Word and element locating data
=====
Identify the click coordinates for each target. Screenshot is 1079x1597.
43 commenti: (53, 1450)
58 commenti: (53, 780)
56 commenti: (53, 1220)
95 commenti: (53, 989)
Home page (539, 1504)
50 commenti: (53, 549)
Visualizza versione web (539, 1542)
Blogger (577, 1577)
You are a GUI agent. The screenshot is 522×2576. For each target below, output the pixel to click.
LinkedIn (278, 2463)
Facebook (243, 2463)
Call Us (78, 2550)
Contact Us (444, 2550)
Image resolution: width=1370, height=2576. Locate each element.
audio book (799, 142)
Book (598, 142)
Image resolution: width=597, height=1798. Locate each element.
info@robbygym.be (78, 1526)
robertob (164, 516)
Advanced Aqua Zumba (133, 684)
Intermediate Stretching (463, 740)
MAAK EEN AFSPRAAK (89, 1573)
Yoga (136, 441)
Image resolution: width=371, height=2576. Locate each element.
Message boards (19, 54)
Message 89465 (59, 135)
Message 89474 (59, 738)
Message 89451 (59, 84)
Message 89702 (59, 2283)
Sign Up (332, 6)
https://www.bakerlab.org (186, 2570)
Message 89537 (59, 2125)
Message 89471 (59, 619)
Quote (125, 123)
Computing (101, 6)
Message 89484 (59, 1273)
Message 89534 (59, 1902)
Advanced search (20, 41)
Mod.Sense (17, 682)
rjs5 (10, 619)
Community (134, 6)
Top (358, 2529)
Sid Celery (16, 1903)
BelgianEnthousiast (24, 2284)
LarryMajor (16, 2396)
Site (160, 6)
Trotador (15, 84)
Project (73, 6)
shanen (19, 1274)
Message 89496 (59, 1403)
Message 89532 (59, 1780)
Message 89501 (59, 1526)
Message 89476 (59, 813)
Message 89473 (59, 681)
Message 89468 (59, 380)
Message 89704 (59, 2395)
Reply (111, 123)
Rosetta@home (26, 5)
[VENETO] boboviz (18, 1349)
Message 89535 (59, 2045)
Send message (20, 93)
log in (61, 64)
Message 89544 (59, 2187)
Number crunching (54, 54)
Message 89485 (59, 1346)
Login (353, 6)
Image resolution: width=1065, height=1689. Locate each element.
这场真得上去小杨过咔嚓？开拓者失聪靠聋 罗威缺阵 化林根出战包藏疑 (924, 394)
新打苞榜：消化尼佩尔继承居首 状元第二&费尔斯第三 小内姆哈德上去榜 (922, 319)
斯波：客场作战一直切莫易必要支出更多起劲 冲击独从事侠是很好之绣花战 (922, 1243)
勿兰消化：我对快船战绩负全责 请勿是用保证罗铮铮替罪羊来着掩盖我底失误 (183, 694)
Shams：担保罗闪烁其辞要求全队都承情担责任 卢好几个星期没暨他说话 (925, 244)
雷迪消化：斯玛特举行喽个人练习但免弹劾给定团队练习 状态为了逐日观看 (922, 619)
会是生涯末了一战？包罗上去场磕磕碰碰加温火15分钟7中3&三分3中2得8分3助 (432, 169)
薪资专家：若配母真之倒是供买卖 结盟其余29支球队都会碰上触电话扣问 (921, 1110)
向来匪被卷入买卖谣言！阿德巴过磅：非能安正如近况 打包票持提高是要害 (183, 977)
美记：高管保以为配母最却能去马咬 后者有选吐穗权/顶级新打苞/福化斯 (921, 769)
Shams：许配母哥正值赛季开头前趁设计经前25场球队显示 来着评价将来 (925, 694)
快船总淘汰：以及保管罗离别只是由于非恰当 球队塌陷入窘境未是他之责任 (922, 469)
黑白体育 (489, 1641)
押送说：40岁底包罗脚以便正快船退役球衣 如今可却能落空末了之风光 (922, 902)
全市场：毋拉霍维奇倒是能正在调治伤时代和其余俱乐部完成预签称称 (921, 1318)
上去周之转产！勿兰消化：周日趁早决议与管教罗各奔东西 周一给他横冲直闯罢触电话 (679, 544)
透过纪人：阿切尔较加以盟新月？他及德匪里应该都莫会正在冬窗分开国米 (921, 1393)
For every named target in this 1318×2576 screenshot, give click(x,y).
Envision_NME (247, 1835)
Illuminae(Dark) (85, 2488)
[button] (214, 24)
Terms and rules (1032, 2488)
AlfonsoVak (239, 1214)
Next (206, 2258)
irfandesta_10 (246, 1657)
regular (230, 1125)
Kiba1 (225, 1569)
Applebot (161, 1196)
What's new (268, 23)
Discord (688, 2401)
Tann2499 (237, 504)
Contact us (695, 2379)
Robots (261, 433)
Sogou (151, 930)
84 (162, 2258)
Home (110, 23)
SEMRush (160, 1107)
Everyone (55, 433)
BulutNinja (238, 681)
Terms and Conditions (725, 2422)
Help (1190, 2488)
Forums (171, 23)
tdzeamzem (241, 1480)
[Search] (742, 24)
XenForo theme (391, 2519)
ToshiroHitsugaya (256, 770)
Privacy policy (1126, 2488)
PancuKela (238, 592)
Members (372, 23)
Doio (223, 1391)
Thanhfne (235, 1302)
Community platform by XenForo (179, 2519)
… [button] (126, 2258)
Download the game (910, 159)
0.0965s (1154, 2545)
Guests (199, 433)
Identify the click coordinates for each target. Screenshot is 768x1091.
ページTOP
=====
WRITTEN TASK :: Rewrite all of the entries above, swapping "Locate each element" for "Find each element" and leaving everything else as it is.

ANSWER TO THE TASK ::
Identify the click coordinates for each target. Screenshot is 1079x1597.
43 commenti: (53, 1450)
58 commenti: (53, 780)
56 commenti: (53, 1220)
95 commenti: (53, 989)
Home page (539, 1504)
50 commenti: (53, 549)
Visualizza versione web (539, 1542)
Blogger (577, 1577)
You are a GUI agent. The screenshot is 522×2576. For each target below, output the pixel to click.
LinkedIn (278, 2463)
Facebook (243, 2463)
Call Us (78, 2550)
Contact Us (444, 2550)
Image resolution: width=1370, height=2576. Find each element.
audio book (799, 142)
Book (598, 142)
Image resolution: width=597, height=1798. Find each element.
info@robbygym.be (78, 1526)
robertob (164, 516)
Advanced Aqua Zumba (133, 684)
Intermediate Stretching (463, 740)
MAAK EEN AFSPRAAK (89, 1573)
Yoga (136, 441)
Image resolution: width=371, height=2576. Find each element.
Message boards (19, 54)
Message 89465 (59, 135)
Message 89474 (59, 738)
Message 89451 (59, 84)
Message 89702 (59, 2283)
Sign Up (332, 6)
https://www.bakerlab.org (186, 2570)
Message 89537 (59, 2125)
Message 89471 (59, 619)
Quote (125, 123)
Computing (101, 6)
Message 89484 (59, 1273)
Message 89534 (59, 1902)
Advanced search (20, 41)
Mod.Sense (17, 682)
rjs5 (10, 619)
Community (134, 6)
Top (358, 2529)
Sid Celery (16, 1903)
BelgianEnthousiast (24, 2284)
LarryMajor (16, 2396)
Site (160, 6)
Trotador (15, 84)
Project (73, 6)
shanen (19, 1274)
Message 89496 (59, 1403)
Message 89532 (59, 1780)
Message 89501 (59, 1526)
Message 89476 (59, 813)
Message 89473 (59, 681)
Message 89468 (59, 380)
Message 89704 (59, 2395)
Reply (111, 123)
Rosetta@home (26, 5)
[VENETO] boboviz (18, 1349)
Message 89535 (59, 2045)
Send message (20, 93)
log in (61, 64)
Message 89544 (59, 2187)
Number crunching (54, 54)
Message 89485 (59, 1346)
Login (353, 6)
Image resolution: width=1065, height=1689. Find each element.
这场真得上去小杨过咔嚓？开拓者失聪靠聋 罗威缺阵 化林根出战包藏疑 (924, 394)
新打苞榜：消化尼佩尔继承居首 状元第二&费尔斯第三 小内姆哈德上去榜 (922, 319)
斯波：客场作战一直切莫易必要支出更多起劲 冲击独从事侠是很好之绣花战 (922, 1243)
勿兰消化：我对快船战绩负全责 请勿是用保证罗铮铮替罪羊来着掩盖我底失误 (183, 694)
Shams：担保罗闪烁其辞要求全队都承情担责任 卢好几个星期没暨他说话 (925, 244)
雷迪消化：斯玛特举行喽个人练习但免弹劾给定团队练习 状态为了逐日观看 (922, 619)
会是生涯末了一战？包罗上去场磕磕碰碰加温火15分钟7中3&三分3中2得8分3助 (432, 169)
薪资专家：若配母真之倒是供买卖 结盟其余29支球队都会碰上触电话扣问 (921, 1110)
向来匪被卷入买卖谣言！阿德巴过磅：非能安正如近况 打包票持提高是要害 (183, 977)
美记：高管保以为配母最却能去马咬 后者有选吐穗权/顶级新打苞/福化斯 (921, 769)
Shams：许配母哥正值赛季开头前趁设计经前25场球队显示 来着评价将来 (925, 694)
快船总淘汰：以及保管罗离别只是由于非恰当 球队塌陷入窘境未是他之责任 (922, 469)
黑白体育 (489, 1641)
押送说：40岁底包罗脚以便正快船退役球衣 如今可却能落空末了之风光 (922, 902)
全市场：毋拉霍维奇倒是能正在调治伤时代和其余俱乐部完成预签称称 (921, 1318)
上去周之转产！勿兰消化：周日趁早决议与管教罗各奔东西 周一给他横冲直闯罢触电话 (679, 544)
透过纪人：阿切尔较加以盟新月？他及德匪里应该都莫会正在冬窗分开国米 (921, 1393)
For every named target in this 1318×2576 screenshot, give click(x,y).
Envision_NME (247, 1835)
Illuminae(Dark) (85, 2488)
[button] (214, 24)
Terms and rules (1032, 2488)
AlfonsoVak (239, 1214)
Next (206, 2258)
irfandesta_10 (246, 1657)
regular (230, 1125)
Kiba1 (225, 1569)
Applebot (161, 1196)
What's new (268, 23)
Discord (688, 2401)
Tann2499 (237, 504)
Contact us (695, 2379)
Robots (261, 433)
Sogou (151, 930)
84 (162, 2258)
Home (110, 23)
SEMRush (160, 1107)
Everyone (55, 433)
BulutNinja (238, 681)
Terms and Conditions (725, 2422)
Help (1190, 2488)
Forums (171, 23)
tdzeamzem (241, 1480)
[Search] (742, 24)
XenForo theme (391, 2519)
ToshiroHitsugaya (256, 770)
Privacy policy (1126, 2488)
PancuKela (238, 592)
Members (372, 23)
Doio (223, 1391)
Thanhfne (235, 1302)
Community platform by XenForo (179, 2519)
… [button] (126, 2258)
Download the game (910, 159)
0.0965s (1154, 2545)
Guests (199, 433)
Identify the click coordinates for each target. Screenshot is 768x1091.
ページTOP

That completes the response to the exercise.